MATERIAL PROVIDED below:

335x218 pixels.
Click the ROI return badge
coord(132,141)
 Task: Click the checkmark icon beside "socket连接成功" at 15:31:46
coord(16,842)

End of MATERIAL PROVIDED.

* [TASK]:
All records must be repeated exactly, with none skipped.

* [SOLVED EXERCISE]:
335x218 pixels.
Click the ROI return badge
coord(132,141)
 Task: Click the checkmark icon beside "socket连接成功" at 15:31:46
coord(16,842)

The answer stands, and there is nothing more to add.